WWW Administration - Universitätsbibliothek Bielefeld

How can we create universally acceptable standards for electronic publishing?


Mark Bide, Mark Bide and Associates

Introduction

I begin my brief presentation about the development of standards for electronic publishing by explaining a little about myself, which should help to explain my prejudices. Although I have been working as a consultant for the last three years, the first twenty years of my working life were spent in(primarily academic(publishing management. I am a publisher and tend to bring a publisher's perspective to the issues of electronic publishing.

My work as a consultant is primarily concerned with the impact of technology on the management of the publishing process, which explains my interest in standards for electronic publishing.

Standards for Electronic Tables of Contents

When I was first asked to talk about standards at this conference, I struggled to find the correct approach; eventually I decided that I should focus on a case study, looking at two projects in which I have been involved, to develop standards for the storage and transmission of Electronic Tables of Contents, or EToCs.
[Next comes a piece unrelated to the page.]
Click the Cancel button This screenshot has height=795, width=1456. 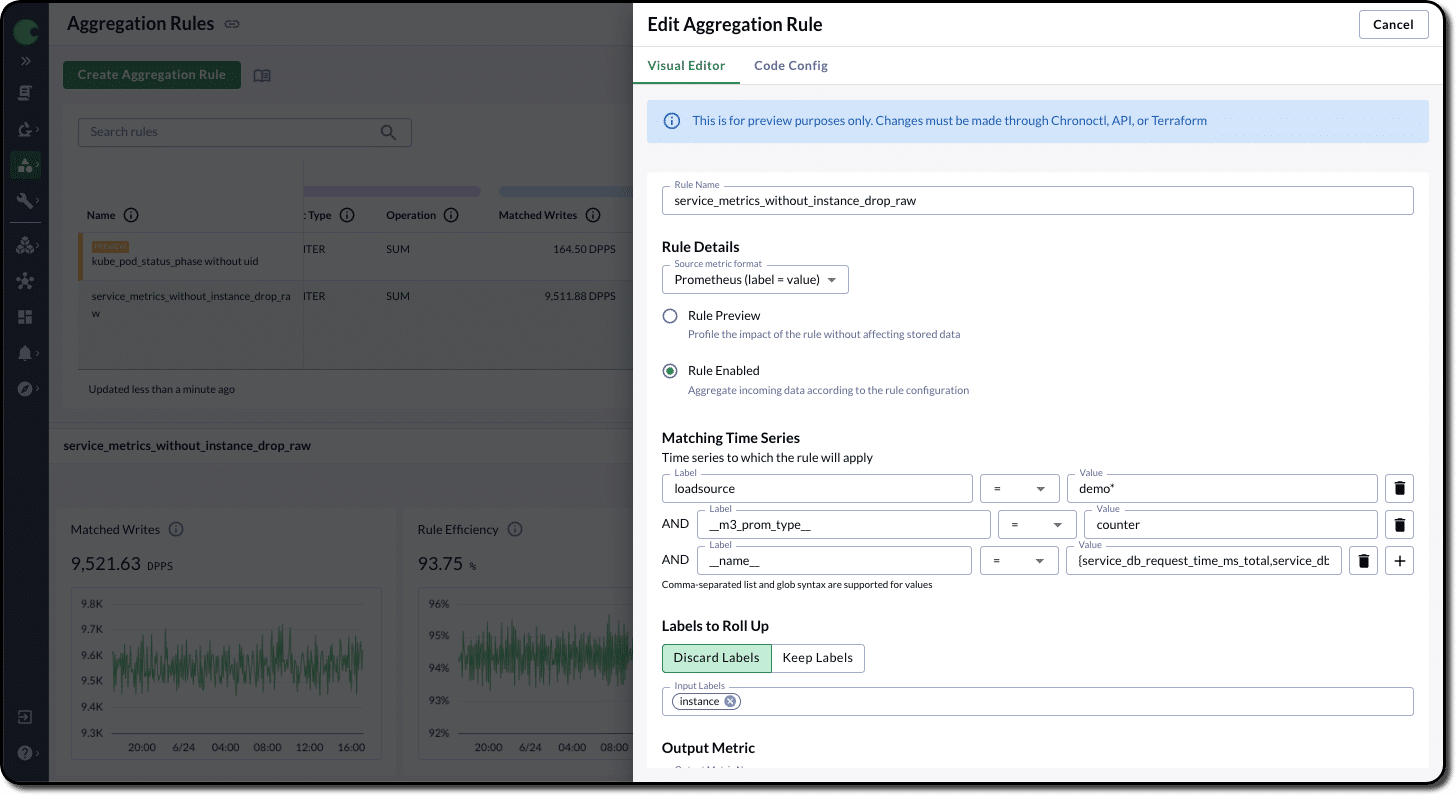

The first, started in 1994, was to develop a draft standard for EToCs for Serial publications; the second, which started in 1995, was a follow on project to develop a draft standard for EToCs for books. Both projects have been run by Book Industry Communication (BIC), a UK cross-industry standards body jointly sponsored by the Publishers Association, the Library Association, the Booksellers Association and the British Library. The projects have been funded by the British National Bibliography Research Fund.(1)These were the first two BIC projects directly related to developing standards for publishing content; its previous work (since its establishment in 1991) had been primarily concerned with developing standards for electronic commerce and for publishers' bibliographic databases. Out of this work came the realisation that some standards for publishing content would be essential if users were to have any hope of accurately identifying and locating the particular content in which they had an interest.
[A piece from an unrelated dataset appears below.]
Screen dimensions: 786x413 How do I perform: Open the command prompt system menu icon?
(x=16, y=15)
From here is was only a short step to the realisation that the first area where standards would be essential would be in metadata(information about information. The main reasons for this are doubtless obvious. It is particularly important to have standards where information from more than one source has to be combined in order to give the date enhanced value; this is very clearly the case with metadata. Indeed, it may be argued that metadata is the only area in which anything approaching tightly defined standards can be applied.
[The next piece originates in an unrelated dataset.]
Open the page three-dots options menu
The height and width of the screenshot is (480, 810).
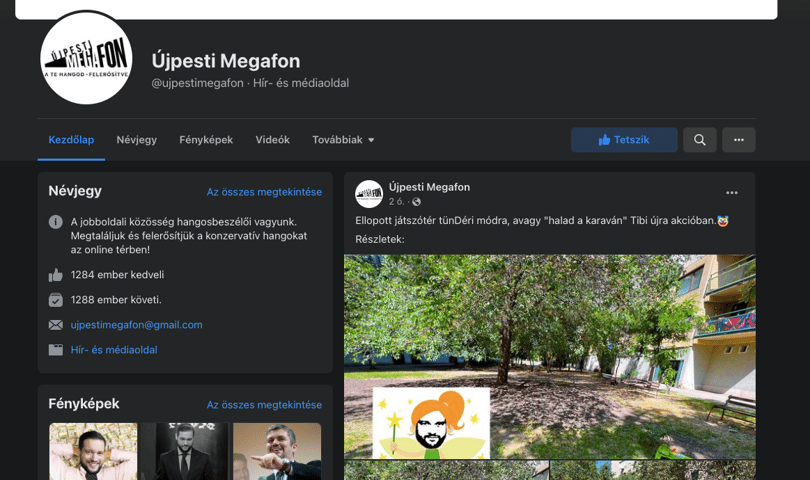(x=739, y=140)
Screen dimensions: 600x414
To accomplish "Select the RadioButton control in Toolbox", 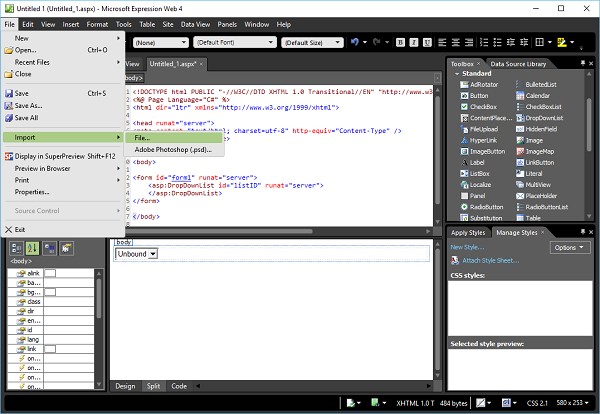I will tap(488, 205).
So we resolved that the first place to start would be with Tables of Contents, most specifically with the ToCs for serials, where there was clearly an already established commercial demand.

Commercial justification

It is perhaps appropriate here to say a few words about the commercial aspects of standards development. I have a very definite prejudice in favour of developing standards only where they are likely to be adopted; this suggests that they will be most effective where they fulfil an existing demand. While our reports are not intended to suggest any particular commercial model for the exploitation of EToCs, they do assume that their adoption is of commercial value.

While I was researching the serials EToC project, I spoke at length to a number of commercial suppliers of EToC data to libraries. Among the things which I discovered was that at least three of these services were using the same supplier in the Philippines to re-key much the same data at much the same time. This inefficiency is in no one's interest(except the supplier in the Philippines. However, it may not be at first sight obvious to everyone in the supply chain that somebody else's inefficiency damages everyone else in the chain. Indeed, I often find when dealing with supply chain issues of this kind that there is a real unwillingness to work towards solutions which apparently only help someone else in the chain. Yet there is only one source of money in any supply chain. From this, it should be quite obvious that money spent on supporting the infrastructure is money wasted to everyone in the chain. Part of the purpose for developing standards is to reduce that waste.

In looking at standards for EToCs, we therefore have to look for the point at which we can capture the earliest possible quality-controlled and standardised key stroke. This implies capture of the key stroke at the publisher.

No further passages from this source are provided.